▶ _Brief_
Report back every line below that carries the word "computer".

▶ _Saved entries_
----

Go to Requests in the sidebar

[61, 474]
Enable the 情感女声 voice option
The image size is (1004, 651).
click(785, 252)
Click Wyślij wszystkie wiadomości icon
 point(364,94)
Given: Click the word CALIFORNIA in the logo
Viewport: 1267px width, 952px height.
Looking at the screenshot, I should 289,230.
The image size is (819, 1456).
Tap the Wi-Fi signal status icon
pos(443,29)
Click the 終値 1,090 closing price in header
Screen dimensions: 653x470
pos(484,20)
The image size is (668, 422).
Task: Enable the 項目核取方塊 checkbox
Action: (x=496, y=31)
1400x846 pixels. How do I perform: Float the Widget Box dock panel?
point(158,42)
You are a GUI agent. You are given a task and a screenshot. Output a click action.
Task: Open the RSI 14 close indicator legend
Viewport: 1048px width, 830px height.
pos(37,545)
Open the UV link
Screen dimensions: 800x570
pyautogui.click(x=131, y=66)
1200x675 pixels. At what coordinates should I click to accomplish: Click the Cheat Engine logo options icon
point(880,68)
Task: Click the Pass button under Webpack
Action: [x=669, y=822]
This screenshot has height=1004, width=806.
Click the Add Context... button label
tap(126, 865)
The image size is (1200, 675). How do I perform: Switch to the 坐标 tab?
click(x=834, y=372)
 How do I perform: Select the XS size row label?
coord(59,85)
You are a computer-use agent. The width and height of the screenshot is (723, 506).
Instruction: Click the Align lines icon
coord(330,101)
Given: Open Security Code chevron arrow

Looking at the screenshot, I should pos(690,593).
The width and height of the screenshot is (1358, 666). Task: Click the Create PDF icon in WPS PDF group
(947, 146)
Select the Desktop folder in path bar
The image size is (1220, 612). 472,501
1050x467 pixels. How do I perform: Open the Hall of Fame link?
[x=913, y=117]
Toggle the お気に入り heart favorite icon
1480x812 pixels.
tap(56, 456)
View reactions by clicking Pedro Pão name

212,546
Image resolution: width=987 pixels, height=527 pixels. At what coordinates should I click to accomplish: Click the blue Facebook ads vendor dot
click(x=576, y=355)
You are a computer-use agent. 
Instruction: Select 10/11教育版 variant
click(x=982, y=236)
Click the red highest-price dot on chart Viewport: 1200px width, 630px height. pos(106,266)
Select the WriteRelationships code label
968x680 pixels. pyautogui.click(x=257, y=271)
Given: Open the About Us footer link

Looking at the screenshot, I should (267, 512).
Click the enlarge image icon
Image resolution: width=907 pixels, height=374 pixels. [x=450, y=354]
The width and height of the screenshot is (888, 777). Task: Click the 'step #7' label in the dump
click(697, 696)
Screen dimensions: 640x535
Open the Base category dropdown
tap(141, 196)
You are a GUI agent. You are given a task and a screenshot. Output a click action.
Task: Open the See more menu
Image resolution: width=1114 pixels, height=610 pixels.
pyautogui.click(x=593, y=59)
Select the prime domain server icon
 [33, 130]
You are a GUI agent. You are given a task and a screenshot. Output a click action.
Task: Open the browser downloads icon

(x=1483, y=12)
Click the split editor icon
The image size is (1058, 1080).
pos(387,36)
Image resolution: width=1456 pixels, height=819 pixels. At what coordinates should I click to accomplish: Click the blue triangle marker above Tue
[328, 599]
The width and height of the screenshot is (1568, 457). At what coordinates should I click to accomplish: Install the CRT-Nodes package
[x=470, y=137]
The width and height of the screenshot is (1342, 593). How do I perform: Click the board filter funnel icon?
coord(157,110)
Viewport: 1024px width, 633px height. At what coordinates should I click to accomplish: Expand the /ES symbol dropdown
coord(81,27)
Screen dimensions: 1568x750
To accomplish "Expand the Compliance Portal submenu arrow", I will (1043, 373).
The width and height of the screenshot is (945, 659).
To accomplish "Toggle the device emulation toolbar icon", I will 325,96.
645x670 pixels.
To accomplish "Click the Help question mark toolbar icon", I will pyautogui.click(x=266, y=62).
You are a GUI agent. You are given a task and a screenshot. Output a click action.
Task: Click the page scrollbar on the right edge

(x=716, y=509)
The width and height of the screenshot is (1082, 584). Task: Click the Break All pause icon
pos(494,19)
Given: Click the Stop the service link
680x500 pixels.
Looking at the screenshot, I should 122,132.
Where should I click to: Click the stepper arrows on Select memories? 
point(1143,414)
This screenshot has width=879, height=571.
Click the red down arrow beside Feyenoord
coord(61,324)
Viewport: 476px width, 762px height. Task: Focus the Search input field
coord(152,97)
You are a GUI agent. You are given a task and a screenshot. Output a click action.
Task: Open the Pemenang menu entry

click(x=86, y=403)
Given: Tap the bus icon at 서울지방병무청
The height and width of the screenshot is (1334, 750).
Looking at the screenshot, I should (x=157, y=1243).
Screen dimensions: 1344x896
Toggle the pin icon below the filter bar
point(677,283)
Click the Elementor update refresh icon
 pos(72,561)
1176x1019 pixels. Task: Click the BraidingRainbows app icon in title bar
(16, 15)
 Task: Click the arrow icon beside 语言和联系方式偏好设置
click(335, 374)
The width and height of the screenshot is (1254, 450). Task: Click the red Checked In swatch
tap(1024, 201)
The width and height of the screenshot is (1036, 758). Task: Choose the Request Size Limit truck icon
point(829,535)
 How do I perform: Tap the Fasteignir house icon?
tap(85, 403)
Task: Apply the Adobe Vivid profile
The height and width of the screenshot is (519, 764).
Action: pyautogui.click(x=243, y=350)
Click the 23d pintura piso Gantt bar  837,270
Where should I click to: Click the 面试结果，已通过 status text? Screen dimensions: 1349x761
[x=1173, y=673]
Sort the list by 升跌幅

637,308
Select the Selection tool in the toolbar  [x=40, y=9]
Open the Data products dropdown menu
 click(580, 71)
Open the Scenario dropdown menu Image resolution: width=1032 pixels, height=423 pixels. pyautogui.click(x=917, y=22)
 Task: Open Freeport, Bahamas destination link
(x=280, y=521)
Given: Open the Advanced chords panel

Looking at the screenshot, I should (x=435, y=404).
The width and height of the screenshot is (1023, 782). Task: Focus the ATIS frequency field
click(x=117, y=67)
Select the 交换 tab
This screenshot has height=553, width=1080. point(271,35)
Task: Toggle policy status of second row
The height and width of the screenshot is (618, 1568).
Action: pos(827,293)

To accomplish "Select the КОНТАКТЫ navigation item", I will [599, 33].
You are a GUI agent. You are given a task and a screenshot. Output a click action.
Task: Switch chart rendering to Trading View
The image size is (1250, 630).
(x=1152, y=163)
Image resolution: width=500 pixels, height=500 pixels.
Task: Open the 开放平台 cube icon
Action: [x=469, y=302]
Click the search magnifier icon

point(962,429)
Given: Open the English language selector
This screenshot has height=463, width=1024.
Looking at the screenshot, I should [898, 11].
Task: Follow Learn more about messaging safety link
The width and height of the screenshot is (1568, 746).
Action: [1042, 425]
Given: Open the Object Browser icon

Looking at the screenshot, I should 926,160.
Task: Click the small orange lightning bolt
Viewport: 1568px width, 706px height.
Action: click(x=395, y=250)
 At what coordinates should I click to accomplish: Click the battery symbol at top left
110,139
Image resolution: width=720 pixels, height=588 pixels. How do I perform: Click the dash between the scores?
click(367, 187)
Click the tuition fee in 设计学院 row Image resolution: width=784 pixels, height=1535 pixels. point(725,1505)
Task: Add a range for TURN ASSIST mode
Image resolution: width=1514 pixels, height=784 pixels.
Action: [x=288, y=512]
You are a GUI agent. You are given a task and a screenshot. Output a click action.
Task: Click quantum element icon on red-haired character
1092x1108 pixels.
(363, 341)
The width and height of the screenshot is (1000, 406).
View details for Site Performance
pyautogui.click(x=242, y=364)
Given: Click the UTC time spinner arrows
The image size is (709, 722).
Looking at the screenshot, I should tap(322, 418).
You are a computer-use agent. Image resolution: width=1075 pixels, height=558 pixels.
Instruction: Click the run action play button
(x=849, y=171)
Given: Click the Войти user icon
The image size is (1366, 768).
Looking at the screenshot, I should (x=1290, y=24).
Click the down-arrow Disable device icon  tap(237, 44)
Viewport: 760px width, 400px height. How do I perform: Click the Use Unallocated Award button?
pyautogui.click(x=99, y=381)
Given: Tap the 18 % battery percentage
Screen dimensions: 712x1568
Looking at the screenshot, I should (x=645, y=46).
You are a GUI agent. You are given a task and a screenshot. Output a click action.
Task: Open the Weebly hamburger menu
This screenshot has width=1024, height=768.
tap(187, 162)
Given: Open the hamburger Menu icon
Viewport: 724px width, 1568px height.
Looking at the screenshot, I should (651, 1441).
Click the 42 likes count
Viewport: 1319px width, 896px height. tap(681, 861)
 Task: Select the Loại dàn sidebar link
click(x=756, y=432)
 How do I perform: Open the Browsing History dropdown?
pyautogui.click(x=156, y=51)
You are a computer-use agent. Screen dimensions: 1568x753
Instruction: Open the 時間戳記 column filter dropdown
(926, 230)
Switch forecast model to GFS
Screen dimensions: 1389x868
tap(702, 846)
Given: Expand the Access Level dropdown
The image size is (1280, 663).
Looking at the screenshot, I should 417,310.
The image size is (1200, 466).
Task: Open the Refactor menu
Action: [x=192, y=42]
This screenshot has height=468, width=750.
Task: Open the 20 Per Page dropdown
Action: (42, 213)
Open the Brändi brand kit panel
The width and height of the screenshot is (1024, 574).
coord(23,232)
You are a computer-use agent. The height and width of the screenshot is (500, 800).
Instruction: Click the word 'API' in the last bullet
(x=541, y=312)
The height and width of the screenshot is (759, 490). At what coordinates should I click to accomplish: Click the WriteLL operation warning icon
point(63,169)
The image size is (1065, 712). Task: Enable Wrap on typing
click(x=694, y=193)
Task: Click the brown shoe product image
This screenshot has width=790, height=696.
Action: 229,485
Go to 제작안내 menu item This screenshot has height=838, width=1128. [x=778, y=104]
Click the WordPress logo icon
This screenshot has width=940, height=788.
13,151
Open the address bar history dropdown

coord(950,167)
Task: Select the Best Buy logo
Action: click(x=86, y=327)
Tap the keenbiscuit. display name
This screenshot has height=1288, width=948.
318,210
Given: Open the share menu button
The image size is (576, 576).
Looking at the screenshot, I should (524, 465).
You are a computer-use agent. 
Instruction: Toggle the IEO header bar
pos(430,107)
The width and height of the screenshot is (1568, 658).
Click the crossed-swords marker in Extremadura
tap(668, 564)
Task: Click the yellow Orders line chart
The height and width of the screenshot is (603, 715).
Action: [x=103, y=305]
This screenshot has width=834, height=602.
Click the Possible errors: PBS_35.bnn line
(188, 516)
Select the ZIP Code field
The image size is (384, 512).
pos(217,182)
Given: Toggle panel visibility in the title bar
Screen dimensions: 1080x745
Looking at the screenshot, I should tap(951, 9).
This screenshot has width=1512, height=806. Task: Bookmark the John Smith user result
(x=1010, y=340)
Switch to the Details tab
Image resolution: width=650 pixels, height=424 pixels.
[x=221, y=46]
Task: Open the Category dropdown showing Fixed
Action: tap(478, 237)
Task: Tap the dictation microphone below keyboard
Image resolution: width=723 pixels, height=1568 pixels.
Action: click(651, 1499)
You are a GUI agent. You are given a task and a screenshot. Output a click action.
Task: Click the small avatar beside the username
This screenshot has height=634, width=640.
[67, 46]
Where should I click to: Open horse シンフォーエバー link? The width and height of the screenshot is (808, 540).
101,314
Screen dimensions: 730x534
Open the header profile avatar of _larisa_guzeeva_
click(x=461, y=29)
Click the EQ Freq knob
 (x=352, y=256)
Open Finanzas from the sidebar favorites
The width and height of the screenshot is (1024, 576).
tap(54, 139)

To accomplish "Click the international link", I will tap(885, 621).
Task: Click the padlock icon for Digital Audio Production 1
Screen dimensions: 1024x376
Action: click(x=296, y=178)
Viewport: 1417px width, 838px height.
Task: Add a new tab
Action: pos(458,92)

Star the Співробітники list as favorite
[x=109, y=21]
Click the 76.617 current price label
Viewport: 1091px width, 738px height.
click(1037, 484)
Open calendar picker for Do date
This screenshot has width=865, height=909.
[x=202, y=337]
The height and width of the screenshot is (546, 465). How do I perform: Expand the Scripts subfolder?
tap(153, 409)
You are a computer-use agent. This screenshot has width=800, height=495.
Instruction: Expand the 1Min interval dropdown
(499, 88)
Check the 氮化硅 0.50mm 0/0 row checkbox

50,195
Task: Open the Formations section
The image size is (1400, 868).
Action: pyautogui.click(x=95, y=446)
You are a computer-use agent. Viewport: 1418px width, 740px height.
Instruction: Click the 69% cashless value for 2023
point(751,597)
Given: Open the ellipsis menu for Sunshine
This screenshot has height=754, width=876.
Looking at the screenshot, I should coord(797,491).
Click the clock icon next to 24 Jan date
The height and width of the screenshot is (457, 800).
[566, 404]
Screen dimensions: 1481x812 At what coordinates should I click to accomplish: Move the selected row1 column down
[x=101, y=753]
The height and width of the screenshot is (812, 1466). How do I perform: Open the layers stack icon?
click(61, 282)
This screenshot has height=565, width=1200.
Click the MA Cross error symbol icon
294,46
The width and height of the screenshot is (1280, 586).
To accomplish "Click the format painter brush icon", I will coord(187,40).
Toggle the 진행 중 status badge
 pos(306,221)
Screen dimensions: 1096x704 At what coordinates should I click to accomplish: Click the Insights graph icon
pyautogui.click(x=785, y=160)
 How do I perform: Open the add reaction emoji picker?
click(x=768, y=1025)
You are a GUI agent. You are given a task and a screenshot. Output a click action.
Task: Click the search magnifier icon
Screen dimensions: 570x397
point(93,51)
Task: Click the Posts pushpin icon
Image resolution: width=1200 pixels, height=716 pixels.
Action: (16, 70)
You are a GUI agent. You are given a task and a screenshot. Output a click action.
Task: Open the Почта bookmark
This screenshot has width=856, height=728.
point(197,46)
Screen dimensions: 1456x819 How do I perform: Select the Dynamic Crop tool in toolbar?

----

▶ _Reply to the task_
You are a computer-use agent. The width and height of the screenshot is (723, 506).
You are a computer-use agent. 
You are a computer-use agent. Image resolution: width=1075 pixels, height=558 pixels.
You are a computer-use agent. Screen dimensions: 1568x753
You are a computer-use agent. The height and width of the screenshot is (500, 800).
You are a computer-use agent. 
You are a computer-use agent. This screenshot has width=800, height=495.
You are a computer-use agent. Viewport: 1418px width, 740px height.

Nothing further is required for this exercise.